_Task requirements:_ Please repeat exactly the lines below from the one containing "District News (255, 1883)" down to the one containing "Health and Wellness (99, 529)", both included, and nothing else.

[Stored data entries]
================================
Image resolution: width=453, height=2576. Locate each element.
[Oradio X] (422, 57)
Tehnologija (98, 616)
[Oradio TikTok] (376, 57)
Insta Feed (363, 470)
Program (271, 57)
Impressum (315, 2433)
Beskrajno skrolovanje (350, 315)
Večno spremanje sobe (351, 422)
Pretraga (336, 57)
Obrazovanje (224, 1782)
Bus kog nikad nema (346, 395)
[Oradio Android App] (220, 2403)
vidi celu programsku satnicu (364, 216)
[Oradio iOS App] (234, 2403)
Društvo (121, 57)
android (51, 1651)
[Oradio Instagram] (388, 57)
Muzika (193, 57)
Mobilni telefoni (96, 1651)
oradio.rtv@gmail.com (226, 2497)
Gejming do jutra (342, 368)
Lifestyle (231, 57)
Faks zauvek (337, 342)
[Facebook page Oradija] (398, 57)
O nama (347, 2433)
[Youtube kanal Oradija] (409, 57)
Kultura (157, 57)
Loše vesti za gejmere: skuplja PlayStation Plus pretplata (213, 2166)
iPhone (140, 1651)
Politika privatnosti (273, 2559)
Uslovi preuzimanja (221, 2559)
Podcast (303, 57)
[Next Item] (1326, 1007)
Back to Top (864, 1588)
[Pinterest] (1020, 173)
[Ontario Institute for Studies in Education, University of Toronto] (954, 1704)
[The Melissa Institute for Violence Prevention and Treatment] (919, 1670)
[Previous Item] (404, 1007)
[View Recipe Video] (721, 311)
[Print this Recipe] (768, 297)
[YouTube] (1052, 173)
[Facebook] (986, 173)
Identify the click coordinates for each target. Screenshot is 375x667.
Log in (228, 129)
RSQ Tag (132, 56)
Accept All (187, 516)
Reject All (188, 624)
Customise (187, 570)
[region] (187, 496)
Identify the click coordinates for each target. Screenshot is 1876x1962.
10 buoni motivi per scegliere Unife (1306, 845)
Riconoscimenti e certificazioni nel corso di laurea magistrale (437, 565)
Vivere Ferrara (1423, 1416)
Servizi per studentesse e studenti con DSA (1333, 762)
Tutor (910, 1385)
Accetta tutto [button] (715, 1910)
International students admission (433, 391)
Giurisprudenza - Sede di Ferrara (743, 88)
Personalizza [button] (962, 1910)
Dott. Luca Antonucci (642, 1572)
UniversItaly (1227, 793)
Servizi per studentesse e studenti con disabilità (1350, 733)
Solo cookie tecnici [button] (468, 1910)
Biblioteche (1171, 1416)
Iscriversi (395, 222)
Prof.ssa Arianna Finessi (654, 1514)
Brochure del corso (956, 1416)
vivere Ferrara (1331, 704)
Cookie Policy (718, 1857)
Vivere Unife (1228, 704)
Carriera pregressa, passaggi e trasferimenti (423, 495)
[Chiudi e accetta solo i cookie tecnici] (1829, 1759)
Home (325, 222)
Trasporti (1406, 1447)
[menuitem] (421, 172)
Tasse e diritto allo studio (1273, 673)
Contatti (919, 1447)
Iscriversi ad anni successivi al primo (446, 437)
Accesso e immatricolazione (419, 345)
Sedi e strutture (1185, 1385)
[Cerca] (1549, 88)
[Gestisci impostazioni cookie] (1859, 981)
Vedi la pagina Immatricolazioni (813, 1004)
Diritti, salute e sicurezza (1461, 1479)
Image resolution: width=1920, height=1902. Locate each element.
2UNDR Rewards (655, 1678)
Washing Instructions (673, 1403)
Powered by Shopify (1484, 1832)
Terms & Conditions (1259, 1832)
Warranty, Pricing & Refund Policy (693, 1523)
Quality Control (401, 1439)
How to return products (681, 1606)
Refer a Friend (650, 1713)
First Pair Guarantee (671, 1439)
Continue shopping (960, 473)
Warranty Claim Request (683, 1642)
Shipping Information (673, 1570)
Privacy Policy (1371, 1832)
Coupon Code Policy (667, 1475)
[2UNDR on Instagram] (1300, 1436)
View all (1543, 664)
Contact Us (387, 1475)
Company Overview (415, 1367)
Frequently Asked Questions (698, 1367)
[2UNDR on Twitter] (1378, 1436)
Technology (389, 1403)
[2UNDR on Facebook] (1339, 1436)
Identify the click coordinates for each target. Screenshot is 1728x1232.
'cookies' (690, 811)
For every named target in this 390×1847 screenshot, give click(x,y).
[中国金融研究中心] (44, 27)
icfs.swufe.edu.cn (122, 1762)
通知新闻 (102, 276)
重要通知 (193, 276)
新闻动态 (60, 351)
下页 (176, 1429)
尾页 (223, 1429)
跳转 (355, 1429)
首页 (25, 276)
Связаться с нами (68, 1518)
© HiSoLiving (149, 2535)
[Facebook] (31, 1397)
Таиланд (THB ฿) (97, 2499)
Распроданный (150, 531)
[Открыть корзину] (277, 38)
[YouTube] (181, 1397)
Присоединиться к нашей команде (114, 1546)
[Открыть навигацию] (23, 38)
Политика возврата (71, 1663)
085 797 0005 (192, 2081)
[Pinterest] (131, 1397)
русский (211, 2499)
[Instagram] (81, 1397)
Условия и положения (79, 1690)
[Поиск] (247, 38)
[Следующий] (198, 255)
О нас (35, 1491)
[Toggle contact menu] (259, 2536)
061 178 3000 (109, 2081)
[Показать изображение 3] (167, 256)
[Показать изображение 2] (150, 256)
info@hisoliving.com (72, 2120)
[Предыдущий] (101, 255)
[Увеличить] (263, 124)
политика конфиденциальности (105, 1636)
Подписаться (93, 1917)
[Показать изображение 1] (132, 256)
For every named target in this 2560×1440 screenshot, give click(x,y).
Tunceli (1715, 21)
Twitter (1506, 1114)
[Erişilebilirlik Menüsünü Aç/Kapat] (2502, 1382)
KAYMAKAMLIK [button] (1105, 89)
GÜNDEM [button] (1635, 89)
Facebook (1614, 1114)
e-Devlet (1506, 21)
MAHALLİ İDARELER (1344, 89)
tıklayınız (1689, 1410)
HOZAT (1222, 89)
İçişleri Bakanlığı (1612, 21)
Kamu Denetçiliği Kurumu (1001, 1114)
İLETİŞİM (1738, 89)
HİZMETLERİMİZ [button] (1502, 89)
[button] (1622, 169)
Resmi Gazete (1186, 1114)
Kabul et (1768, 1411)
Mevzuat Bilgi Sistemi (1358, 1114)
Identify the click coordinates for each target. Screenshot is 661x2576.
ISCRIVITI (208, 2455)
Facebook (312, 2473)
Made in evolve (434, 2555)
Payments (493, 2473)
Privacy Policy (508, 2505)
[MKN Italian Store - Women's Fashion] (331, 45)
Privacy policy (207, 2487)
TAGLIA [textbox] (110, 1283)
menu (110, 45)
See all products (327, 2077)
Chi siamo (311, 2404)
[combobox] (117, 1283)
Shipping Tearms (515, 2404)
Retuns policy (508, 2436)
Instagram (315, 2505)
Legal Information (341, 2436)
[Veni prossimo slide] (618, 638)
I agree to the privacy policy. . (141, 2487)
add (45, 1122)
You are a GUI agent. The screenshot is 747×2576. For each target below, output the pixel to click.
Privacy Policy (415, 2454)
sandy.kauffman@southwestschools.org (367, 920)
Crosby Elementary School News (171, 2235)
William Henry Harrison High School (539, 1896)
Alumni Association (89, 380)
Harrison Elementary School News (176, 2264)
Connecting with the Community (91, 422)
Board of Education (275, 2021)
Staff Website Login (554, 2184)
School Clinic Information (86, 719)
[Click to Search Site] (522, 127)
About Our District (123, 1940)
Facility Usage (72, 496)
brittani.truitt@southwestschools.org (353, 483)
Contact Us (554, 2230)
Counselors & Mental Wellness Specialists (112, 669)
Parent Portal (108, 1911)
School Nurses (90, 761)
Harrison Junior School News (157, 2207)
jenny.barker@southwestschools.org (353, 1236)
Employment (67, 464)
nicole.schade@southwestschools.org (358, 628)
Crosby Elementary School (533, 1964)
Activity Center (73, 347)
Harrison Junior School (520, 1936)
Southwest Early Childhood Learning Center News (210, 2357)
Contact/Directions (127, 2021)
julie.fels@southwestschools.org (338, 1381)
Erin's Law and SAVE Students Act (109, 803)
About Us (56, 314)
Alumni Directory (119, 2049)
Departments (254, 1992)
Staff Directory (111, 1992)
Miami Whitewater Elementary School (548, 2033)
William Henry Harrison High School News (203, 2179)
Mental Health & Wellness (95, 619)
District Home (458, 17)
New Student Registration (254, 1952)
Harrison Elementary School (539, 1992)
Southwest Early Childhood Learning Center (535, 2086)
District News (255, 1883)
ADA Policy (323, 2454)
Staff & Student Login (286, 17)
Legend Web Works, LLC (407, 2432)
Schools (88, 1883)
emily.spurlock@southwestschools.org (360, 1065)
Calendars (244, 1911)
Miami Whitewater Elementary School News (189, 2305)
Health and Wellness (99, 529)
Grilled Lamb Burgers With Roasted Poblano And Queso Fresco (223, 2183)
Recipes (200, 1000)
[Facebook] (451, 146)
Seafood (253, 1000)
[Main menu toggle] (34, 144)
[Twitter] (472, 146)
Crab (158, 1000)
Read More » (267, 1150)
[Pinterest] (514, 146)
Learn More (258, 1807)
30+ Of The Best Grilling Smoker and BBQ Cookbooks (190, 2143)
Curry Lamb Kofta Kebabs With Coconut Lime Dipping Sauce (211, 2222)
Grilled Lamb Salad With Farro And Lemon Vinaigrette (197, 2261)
================================
_Written solution:_
District News (255, 1883)
ADA Policy (323, 2454)
Staff & Student Login (286, 17)
Legend Web Works, LLC (407, 2432)
Schools (88, 1883)
emily.spurlock@southwestschools.org (360, 1065)
Calendars (244, 1911)
Miami Whitewater Elementary School News (189, 2305)
Health and Wellness (99, 529)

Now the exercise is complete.